Friday, May 28, 2010

Between worlds: Tarifa

Tarifa.

A couple of times this week my friend, an older Italian guy, asked me out of the blue:

-'How do you get to the other side?' and
-'How do you go to the other world when there is giant wall before you and you can't go around it?'

I lift an eyebrow and give him questions as answers. Some of a philosophical nature:

-'What if I don't even want to get to the other side?'
-'What's will I find there?

Some of a more practical nature.

-'Are there airplanes?'.

He sighs.'The holandesa and her questions', he says out loud, and waits till I play along...which I don't. So finally he says:

-'You make a hole.'

I nod, but I still don't know if I'd want to get to the other side. Or what we are talking about for that matter.

This friend, El Nonno, played Maria Jimenez and Sabina the whole week, and I met many people, as usual, some I might see again, most probably not. I had lunch with them, laughed and talked. When alone, I read books. I had found two random books, The Book of Lost Things, a fantasy book by a John Conolly, and Sputnik Sweetheart, by Murakami.

While I was finishing the second one, I realized that they were both about other worlds, about the world of Dreams (which is somewhere between Poetry and Non-existence) and the world of the Real. About crossing the line.

The fantasy book (a genre I generally don't pick) was about an unhappy little boy who found an escape to his tedious life, an entrance to a magic wood. There his nightmares and dreams came alive and his strength was tested in a long journey to the palace of the King. It was quite captivating. Finally he finds his way back home. It seems as everything is still the same, but he sees his life in a new light. He is happier, because he changed.

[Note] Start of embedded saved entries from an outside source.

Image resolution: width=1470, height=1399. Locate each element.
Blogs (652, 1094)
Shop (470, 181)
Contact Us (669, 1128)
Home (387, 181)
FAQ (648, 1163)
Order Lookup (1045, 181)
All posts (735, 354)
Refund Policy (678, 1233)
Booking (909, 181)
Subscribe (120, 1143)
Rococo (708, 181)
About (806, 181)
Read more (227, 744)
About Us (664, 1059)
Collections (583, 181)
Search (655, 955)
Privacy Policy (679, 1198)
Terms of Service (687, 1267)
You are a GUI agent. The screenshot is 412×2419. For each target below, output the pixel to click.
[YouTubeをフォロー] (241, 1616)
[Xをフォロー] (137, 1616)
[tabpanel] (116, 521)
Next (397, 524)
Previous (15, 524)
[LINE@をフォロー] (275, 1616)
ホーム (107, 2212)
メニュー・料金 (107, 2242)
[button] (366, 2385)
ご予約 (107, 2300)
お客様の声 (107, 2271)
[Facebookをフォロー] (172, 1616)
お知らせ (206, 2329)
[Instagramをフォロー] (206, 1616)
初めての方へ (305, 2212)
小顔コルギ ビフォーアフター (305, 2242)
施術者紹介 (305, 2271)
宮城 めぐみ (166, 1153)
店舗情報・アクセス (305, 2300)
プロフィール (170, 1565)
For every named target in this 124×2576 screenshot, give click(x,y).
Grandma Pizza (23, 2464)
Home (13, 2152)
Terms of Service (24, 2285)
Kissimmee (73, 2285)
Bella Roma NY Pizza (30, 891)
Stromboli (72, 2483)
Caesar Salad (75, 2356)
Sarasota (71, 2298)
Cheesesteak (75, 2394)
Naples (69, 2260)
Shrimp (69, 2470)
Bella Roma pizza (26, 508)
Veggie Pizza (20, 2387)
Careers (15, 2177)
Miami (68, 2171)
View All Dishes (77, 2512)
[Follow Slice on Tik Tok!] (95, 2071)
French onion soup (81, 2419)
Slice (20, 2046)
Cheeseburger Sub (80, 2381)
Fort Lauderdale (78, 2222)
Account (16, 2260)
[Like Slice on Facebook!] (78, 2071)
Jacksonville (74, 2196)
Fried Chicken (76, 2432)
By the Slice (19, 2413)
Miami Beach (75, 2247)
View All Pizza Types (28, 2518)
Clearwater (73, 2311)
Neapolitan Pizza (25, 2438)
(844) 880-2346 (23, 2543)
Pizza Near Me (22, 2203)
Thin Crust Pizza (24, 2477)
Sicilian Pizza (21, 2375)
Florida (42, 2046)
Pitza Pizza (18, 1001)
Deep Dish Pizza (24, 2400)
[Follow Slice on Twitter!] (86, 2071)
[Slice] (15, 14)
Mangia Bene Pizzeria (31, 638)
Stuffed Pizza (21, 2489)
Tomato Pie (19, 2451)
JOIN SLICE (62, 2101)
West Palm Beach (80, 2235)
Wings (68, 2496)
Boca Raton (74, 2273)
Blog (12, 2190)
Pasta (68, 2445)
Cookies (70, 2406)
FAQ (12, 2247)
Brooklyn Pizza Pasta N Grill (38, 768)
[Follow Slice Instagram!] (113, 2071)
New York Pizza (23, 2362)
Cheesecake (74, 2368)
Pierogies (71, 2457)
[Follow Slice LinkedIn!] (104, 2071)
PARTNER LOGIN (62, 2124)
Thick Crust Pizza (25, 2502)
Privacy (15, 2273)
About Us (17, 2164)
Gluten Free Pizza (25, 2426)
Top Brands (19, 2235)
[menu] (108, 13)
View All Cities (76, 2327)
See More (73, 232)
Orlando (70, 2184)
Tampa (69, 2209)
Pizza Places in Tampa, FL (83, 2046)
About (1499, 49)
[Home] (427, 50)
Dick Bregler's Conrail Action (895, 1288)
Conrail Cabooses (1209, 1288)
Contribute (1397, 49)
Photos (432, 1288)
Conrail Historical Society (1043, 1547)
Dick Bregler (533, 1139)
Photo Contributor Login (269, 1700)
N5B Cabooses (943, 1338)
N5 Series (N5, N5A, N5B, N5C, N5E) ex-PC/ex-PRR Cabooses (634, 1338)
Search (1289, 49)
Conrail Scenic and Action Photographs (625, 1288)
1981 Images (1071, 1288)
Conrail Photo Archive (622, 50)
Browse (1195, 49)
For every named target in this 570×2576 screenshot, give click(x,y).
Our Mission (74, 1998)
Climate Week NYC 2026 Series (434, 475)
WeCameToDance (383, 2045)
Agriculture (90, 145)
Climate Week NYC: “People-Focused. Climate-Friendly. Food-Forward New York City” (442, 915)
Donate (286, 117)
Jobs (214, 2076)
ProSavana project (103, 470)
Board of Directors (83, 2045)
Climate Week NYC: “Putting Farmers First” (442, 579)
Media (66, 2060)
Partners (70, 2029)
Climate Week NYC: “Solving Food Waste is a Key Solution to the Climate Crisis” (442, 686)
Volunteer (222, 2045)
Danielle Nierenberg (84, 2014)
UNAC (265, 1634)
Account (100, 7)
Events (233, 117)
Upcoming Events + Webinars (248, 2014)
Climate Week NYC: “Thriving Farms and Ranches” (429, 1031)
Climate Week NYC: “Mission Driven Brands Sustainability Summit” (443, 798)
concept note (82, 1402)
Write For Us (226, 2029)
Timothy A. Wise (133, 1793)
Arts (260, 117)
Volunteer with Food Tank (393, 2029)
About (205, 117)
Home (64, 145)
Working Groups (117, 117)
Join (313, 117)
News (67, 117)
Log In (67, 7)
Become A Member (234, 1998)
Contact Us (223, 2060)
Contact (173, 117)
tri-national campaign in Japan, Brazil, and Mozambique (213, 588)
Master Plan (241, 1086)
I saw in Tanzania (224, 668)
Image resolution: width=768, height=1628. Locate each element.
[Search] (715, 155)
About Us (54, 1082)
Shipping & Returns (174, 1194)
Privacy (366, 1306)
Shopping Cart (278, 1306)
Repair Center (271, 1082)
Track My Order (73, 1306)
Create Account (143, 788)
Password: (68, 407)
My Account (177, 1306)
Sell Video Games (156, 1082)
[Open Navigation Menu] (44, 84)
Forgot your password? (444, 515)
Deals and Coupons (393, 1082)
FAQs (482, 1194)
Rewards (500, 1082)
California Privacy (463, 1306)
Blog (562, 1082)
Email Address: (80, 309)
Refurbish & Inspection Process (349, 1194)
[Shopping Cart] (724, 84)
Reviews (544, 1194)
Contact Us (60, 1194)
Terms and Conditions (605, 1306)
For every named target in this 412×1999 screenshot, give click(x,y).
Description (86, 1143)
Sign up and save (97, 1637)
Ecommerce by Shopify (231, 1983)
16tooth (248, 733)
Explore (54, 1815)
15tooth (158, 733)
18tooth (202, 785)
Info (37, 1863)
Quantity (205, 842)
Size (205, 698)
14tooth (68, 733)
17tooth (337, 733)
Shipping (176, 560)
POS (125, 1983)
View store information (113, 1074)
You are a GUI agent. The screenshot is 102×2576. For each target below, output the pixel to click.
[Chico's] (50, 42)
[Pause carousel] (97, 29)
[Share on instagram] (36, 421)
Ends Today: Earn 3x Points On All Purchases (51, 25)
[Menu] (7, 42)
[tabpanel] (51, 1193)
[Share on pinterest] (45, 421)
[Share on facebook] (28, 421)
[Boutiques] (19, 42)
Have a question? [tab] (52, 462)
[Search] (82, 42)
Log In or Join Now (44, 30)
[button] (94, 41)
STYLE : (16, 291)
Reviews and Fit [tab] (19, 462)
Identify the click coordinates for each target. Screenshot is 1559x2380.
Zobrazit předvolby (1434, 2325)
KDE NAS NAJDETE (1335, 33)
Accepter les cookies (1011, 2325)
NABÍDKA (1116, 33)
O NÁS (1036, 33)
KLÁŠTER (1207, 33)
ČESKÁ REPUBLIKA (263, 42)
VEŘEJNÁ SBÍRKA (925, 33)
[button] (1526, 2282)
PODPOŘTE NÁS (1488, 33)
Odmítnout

In Sputnik Sweetheart the characters live on the border between Reality and Dream, looking for a house with a light on, a shelter.

Being taken in, and being held.

I read:
-"The answer is dreams. Dreaming on and on. Entering the world of dreams and never coming out. Living in dreams for the rest of time...In dreams you don't need to make any distinctions between things. Not at all. Boundaries don't exist. So in dreams there are hardly ever collisions. Even if there are, they don't hurt. Reality is different. Reality bites. Reality, reality."

But you can't stay for ever on the other side. There is a wall and a price to be paid. It turns out that the true collision is between dream and reality. Maybe the wall is there for a reason. In going through it over and over again, you lose little items. The end of a memory, a sense of time. And you end up in millions of pieces, scattered like stars seen from an orbiting rocket.

Upon coming home to Madrid, I felt that way, confused. When traveling, the different worlds make less sense. Where was my home? Where should I go next?
'It's hard to tell the difference between sea and sky, between voyager and sea. Between reality and the workings of the heart.' -resounded in my head.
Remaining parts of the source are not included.